◆ DO THIS: Copy out the data below verbatim, starting with the line that contains "Screen dimensions: 845x1280" and continuing through the line that contains "click(213, 60)", with both of those lines included. Omit the pictures.

+++++

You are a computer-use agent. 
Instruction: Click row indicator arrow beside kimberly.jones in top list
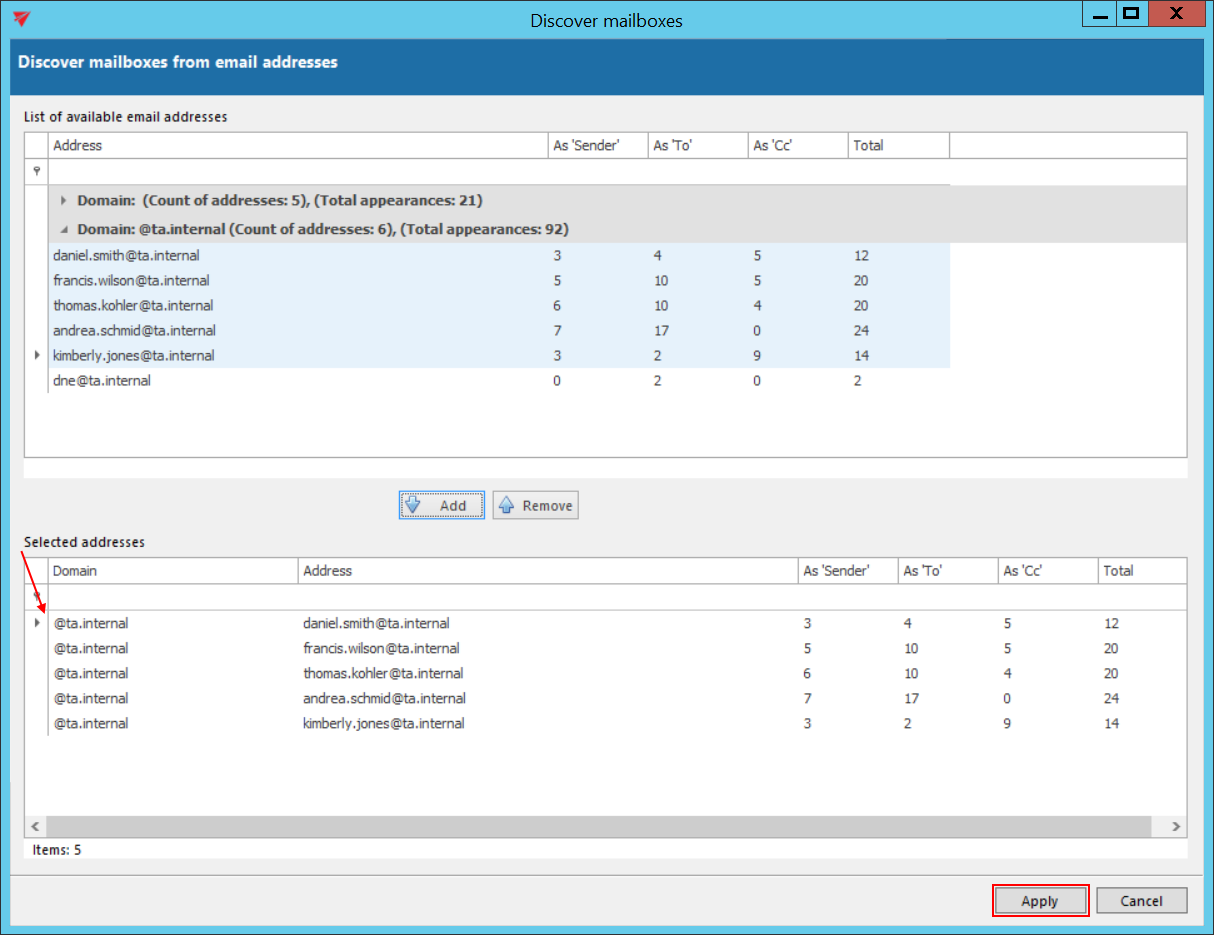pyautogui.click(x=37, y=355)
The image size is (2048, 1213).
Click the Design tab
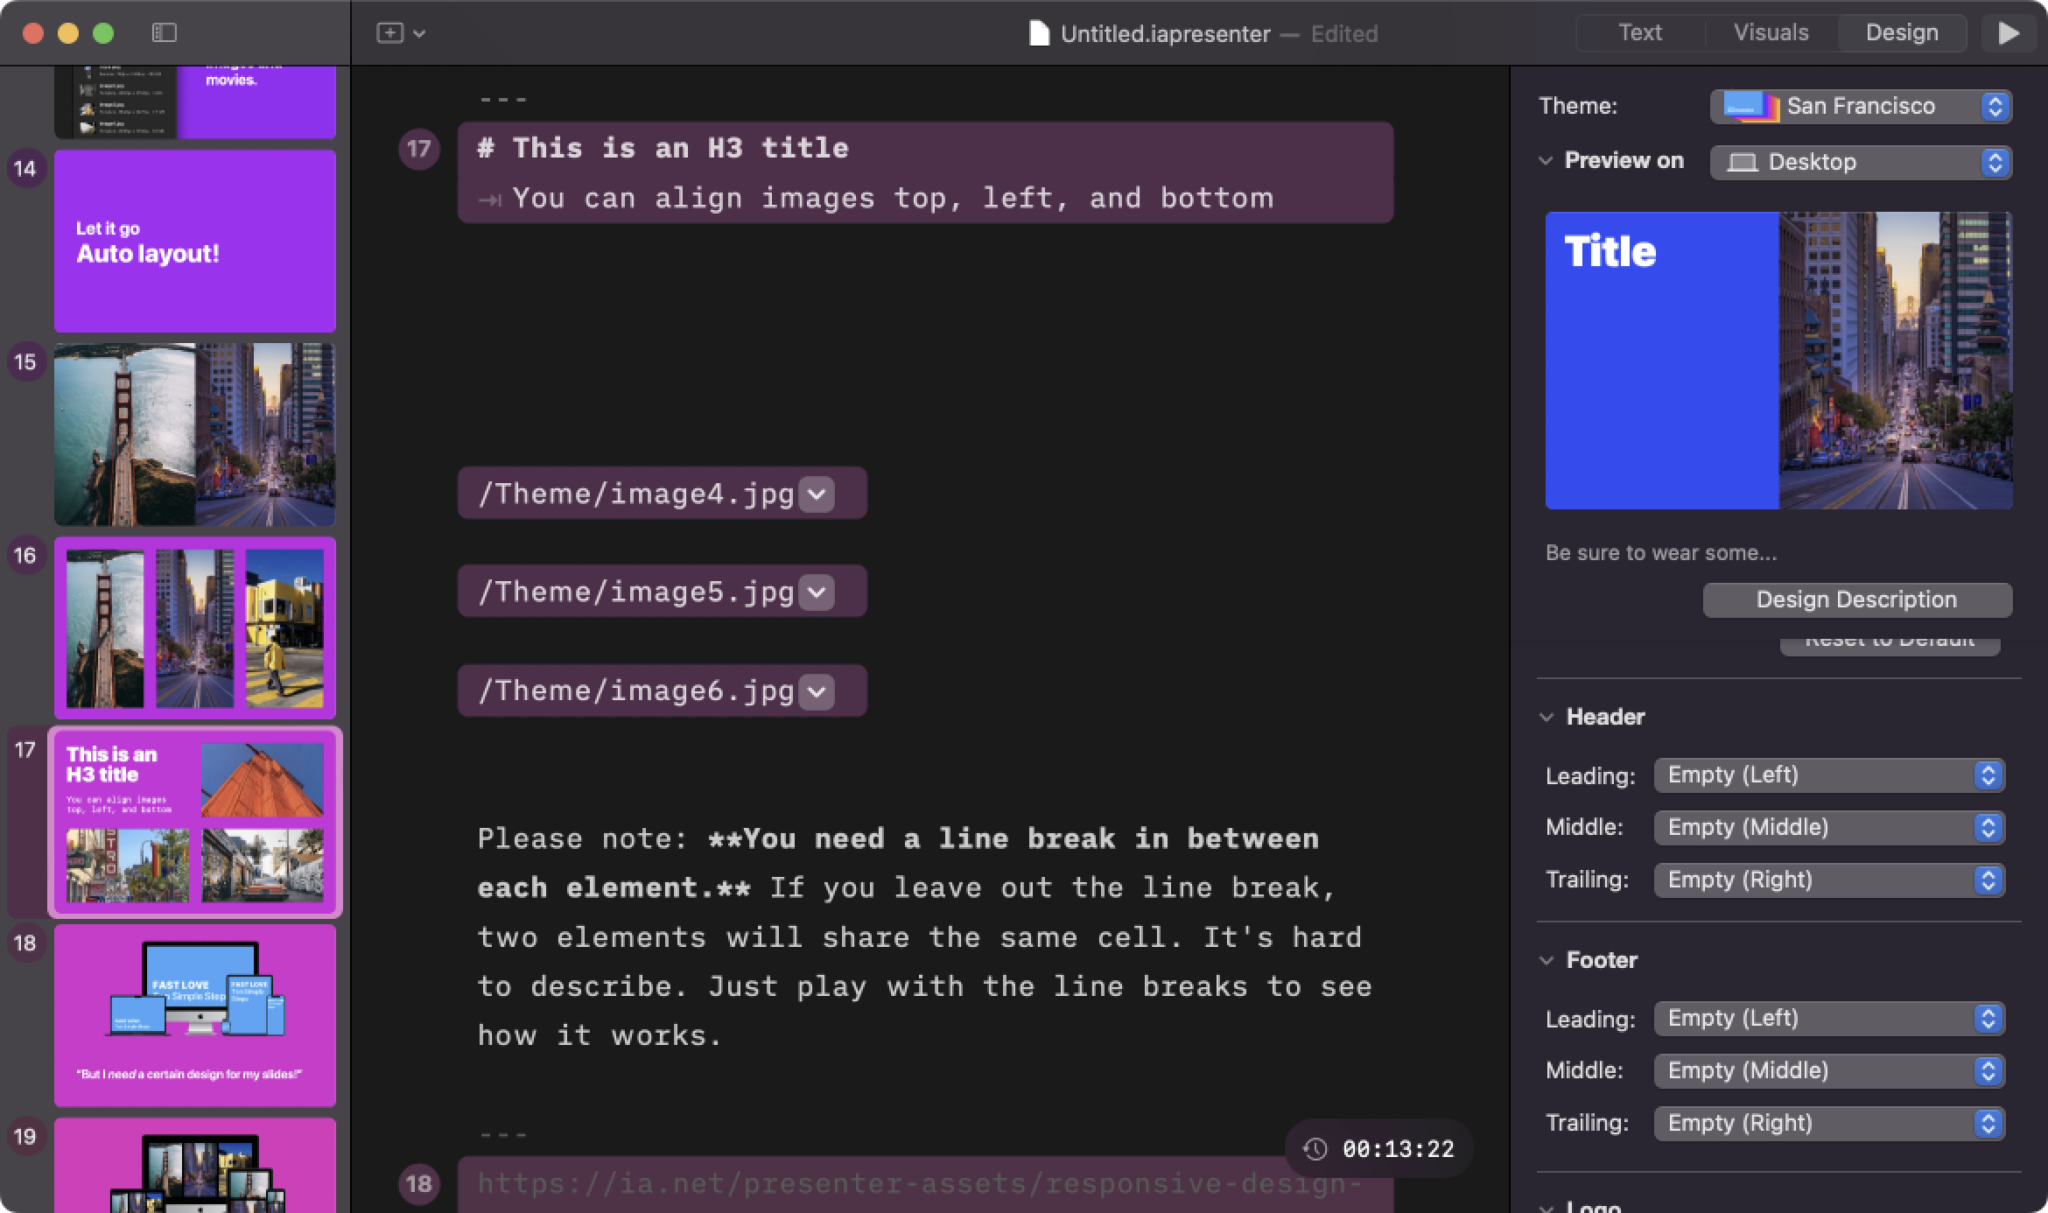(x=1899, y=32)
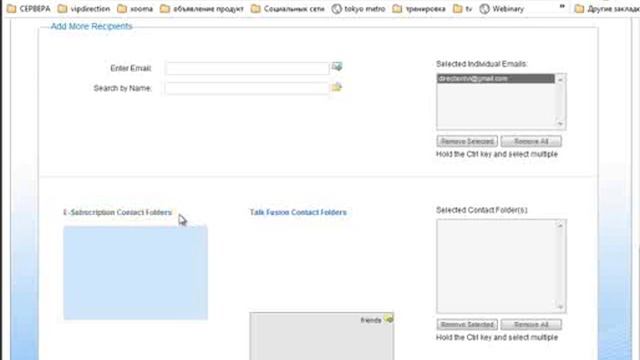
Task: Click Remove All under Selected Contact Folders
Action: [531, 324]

+++++

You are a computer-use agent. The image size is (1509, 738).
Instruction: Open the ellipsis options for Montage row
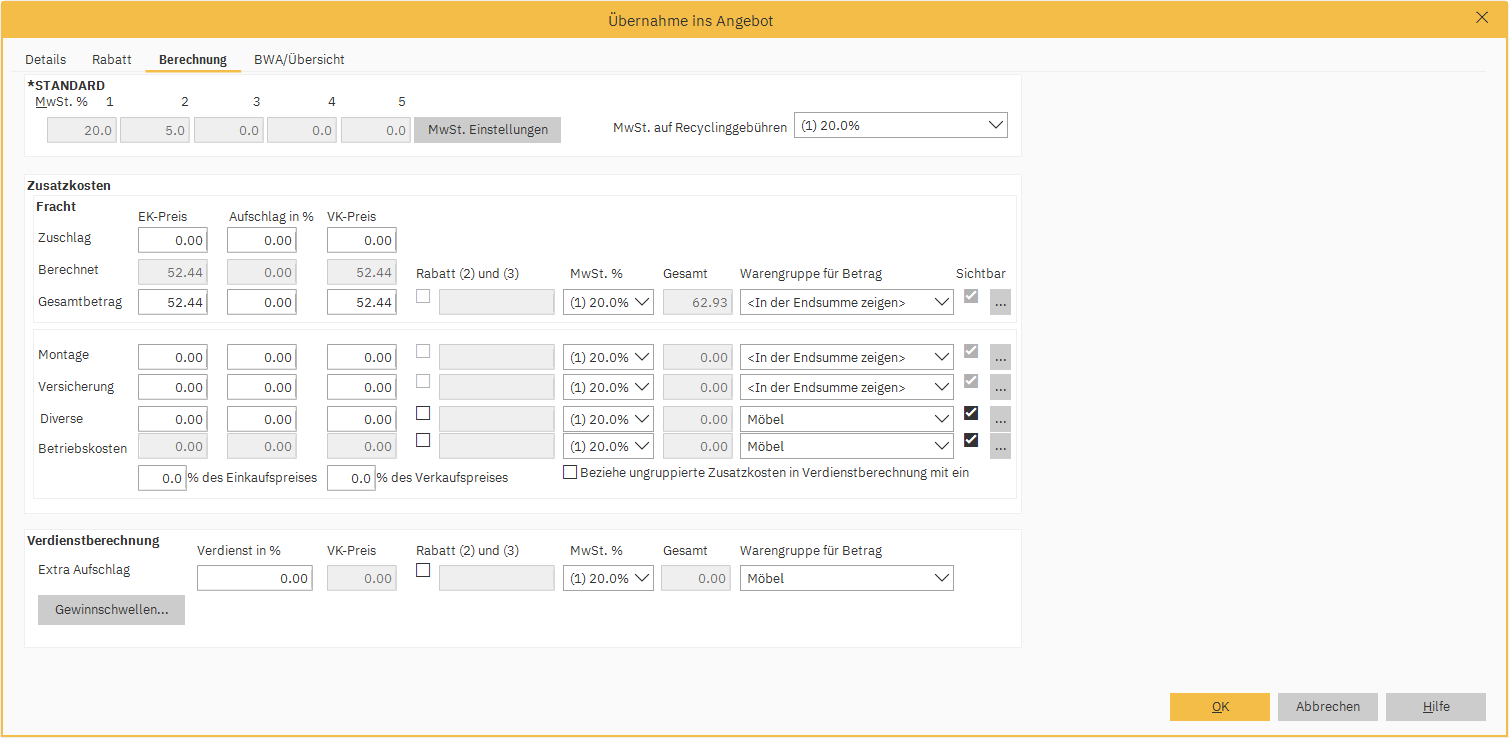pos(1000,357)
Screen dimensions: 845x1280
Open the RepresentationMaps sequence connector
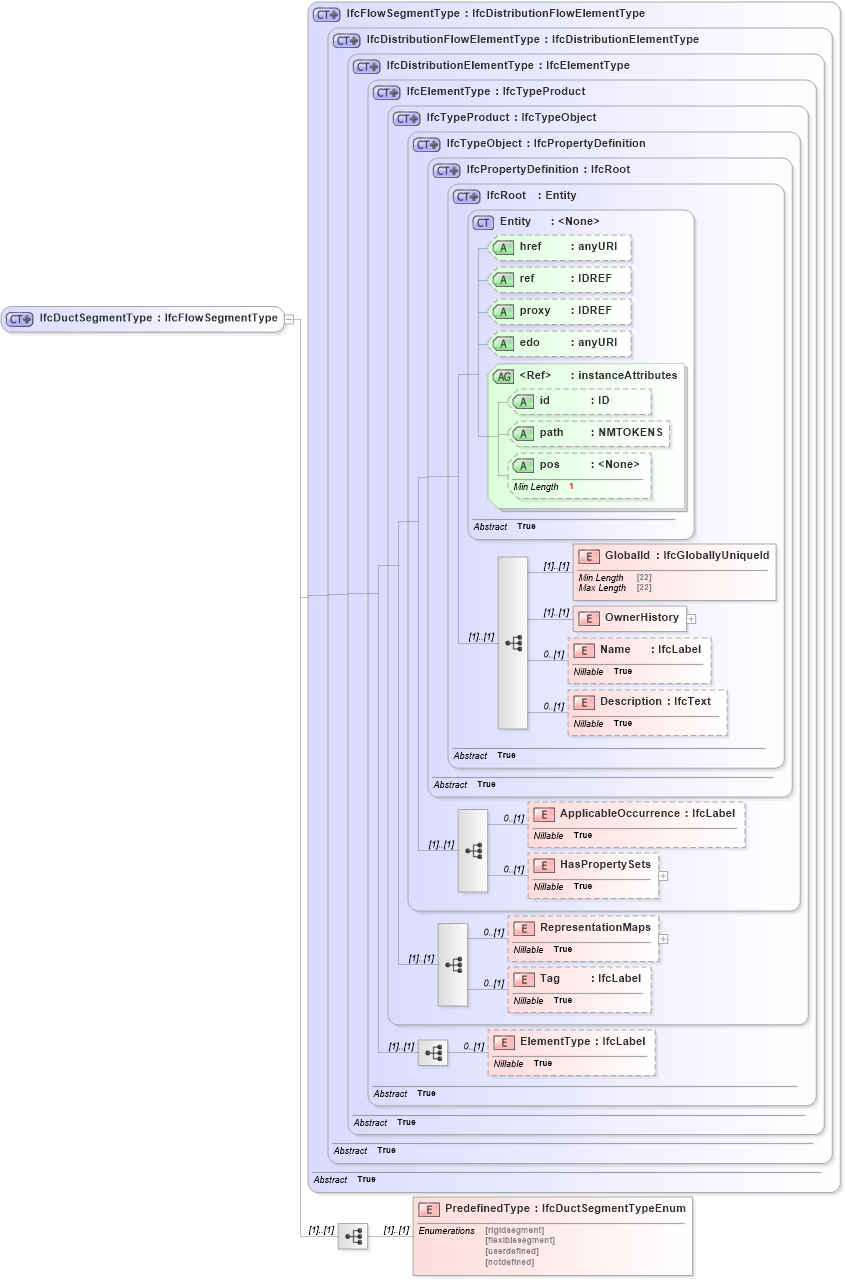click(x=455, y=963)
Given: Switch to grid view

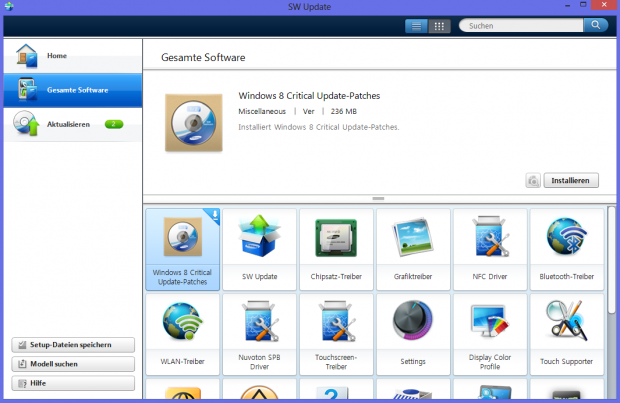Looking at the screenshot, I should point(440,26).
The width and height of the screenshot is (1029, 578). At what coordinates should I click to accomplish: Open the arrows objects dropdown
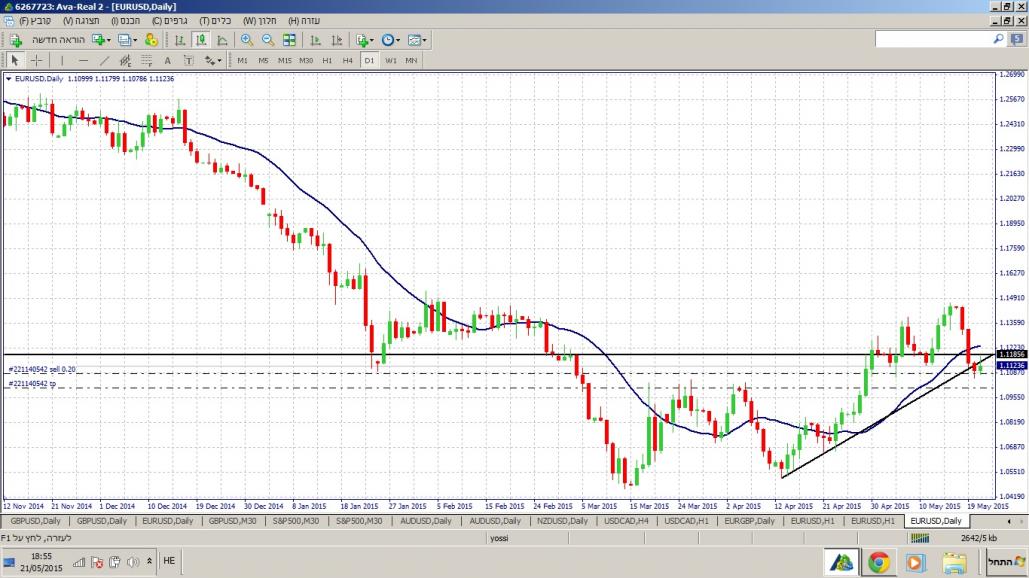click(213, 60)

+++++

◆ EXERCISE OUTPUT:
Screen dimensions: 845x1280
Open the RepresentationMaps sequence connector
click(x=455, y=963)
Given: Switch to grid view

Looking at the screenshot, I should point(440,26).
The width and height of the screenshot is (1029, 578). At what coordinates should I click to accomplish: Open the arrows objects dropdown
click(213, 60)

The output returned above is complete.